Asimismo, recientemente se rebajó el precio del agua, y nada; no hubo por eso un movimiento importante de capitales productivos hacia la zona. Una opinión extendida es que en la Península es mejor negocio especular con la tierra que ponerla a producir.
Para modificar todo esto será indispensable en el futuro una colaboración mucho más estrecha entre estado, productores privados y universidad.
El Estado deberá intervenir urgentemente porque estudios recientes de gente vinculada a la Espol recomiendan reorientar los programas de riego de la Cedegé e incorporar técnicas locales (como las albarranas), ya que de otro modo el proyecto en su conjunto seguirá sin ser rentable.
Paralelamente habrá que resolver el problema de la propiedad de la tierra, que le preocupa al Presidente, ahuyentando al especulador y poniendo énfasis en generar la mayor cantidad de empleo posible, sacrificando cualquier otra prioridad (excepto, por supuesto, la de que sea un proyecto rentable).

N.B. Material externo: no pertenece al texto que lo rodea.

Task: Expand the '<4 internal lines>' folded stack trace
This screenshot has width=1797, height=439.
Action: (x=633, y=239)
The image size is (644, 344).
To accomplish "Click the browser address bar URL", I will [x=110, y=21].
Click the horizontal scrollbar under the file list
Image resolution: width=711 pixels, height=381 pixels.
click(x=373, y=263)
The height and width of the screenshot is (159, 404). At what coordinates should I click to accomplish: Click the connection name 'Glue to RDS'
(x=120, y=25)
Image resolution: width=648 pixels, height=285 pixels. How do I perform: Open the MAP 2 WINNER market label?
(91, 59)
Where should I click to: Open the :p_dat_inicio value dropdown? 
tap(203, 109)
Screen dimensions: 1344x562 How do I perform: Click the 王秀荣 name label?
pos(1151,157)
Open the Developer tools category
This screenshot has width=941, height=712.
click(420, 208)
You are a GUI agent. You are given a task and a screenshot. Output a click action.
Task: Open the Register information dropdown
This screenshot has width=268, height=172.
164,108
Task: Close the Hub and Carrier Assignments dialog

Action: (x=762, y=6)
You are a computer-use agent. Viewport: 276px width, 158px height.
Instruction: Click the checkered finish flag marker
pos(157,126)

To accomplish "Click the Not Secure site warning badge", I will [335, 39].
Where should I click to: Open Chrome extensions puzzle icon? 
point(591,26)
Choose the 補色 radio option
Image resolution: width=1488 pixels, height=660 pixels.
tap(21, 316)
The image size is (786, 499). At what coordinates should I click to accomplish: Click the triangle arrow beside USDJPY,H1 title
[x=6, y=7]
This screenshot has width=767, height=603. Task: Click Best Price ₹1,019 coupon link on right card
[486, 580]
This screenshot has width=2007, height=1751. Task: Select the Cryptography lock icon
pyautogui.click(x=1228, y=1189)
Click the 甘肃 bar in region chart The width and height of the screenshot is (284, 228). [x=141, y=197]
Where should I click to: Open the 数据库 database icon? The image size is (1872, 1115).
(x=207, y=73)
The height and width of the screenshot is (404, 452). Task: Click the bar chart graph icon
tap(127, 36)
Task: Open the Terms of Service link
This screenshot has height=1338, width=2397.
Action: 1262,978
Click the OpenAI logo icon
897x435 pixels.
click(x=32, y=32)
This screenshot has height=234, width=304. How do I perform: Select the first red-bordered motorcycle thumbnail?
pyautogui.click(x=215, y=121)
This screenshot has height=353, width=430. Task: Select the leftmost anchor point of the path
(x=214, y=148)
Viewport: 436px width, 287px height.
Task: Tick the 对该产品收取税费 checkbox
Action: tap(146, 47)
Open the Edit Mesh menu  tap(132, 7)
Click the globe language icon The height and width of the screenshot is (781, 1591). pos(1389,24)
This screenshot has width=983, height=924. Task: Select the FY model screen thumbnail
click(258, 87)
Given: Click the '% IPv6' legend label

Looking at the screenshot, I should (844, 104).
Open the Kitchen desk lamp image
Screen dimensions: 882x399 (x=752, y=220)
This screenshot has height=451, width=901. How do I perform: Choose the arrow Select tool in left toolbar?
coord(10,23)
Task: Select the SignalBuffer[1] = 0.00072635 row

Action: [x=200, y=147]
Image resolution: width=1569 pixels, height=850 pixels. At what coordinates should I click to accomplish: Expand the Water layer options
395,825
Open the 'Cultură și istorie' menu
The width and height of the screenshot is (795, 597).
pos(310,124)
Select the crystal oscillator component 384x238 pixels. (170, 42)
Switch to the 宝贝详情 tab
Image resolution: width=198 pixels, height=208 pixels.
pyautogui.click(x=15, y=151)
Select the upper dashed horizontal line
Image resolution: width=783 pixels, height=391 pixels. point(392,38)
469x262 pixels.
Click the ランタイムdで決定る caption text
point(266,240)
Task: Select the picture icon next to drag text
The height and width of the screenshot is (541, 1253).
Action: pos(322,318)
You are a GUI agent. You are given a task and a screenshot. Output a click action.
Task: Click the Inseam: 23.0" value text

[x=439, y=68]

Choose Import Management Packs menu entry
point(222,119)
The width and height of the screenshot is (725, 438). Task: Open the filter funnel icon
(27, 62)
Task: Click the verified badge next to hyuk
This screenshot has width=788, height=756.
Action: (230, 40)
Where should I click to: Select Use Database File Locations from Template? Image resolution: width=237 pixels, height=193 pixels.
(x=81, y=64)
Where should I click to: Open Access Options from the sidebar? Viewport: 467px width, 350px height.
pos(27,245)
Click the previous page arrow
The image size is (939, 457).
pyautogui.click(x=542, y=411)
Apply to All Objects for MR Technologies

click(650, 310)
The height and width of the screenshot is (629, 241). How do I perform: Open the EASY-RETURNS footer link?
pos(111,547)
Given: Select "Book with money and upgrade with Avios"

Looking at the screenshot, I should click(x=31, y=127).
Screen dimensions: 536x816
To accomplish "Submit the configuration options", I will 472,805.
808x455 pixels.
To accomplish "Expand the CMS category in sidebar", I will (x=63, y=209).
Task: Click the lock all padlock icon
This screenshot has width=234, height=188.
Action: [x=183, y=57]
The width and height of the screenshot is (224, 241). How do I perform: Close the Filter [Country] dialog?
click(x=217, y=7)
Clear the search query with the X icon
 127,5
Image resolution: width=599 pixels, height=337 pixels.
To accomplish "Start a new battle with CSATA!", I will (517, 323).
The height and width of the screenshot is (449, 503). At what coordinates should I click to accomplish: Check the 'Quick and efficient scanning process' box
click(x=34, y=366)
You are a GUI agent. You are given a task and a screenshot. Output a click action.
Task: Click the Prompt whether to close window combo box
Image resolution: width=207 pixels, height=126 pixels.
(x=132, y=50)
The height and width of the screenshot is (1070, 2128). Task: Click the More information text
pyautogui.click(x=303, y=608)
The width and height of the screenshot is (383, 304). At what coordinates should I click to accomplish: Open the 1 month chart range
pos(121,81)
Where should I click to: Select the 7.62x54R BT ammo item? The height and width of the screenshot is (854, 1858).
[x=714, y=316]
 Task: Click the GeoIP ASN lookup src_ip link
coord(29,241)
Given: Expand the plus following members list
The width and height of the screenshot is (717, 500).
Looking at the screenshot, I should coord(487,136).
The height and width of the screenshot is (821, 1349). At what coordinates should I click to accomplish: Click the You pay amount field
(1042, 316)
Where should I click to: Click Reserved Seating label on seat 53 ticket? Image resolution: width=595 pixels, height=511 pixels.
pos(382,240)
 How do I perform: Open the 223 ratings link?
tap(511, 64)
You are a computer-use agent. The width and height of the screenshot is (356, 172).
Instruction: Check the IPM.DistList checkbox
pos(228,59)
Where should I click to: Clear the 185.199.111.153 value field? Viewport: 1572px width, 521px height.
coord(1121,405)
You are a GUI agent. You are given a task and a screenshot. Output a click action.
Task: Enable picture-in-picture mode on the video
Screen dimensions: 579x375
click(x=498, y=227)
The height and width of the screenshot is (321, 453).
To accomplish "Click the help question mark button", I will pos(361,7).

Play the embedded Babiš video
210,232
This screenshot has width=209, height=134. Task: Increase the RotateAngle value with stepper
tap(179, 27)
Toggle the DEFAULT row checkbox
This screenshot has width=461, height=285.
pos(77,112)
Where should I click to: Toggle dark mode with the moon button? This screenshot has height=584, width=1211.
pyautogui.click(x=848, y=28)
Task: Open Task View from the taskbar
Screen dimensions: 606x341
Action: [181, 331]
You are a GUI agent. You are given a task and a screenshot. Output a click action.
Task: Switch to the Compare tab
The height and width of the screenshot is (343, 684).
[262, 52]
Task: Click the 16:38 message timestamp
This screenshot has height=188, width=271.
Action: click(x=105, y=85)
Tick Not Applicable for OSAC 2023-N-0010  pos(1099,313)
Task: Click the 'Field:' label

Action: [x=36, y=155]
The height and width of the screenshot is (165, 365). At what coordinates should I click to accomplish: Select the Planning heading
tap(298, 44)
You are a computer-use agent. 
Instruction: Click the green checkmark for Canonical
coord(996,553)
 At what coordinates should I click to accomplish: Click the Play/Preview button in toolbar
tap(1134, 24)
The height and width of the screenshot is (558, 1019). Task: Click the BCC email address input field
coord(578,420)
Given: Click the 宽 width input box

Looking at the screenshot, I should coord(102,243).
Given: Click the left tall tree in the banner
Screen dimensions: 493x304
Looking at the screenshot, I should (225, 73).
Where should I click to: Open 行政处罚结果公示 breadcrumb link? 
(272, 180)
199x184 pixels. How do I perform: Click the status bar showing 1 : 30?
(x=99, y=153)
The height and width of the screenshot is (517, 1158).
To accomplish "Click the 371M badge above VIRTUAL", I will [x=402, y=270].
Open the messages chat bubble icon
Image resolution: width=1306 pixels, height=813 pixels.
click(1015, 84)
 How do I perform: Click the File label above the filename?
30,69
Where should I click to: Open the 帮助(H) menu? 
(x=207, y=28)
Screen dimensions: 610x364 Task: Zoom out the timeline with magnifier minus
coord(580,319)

El objetivo debería ser que contemos allí con un sector muy numeroso de agricultores de clase media, propietarios y jornaleros, que además de proveer bienes al mercado interno, demanden asimismo productos y servicios industriales a Guayaquil y otras ciudades de la zona.
La seguridad alimentaria no pasa solo por producir alimentos sino por conseguir que los que consumen esos alimentos movilicen a su vez la economía.
Por último, la presencia de la universidad será imprescindible, porque para desarrollar la Península se requerirá de tecnologías que no las podremos comprar todas en el extranjero ya que los recursos no alcanzarían, y parte al menos tendremos que crearlas localmente.
Como ven, un proyecto económico y social de esos que deberían encantarle a la izquierda de la Revolución Ciudadana. En dos años, mucho de esto ya hubiese podido avanzar. ¿Pero qué están haciendo ahora para conseguirlo, aparte de inscribirse como candidatos para terciar en las primarias de Alianza PAIS? Nada. El arribismo ya es de todos.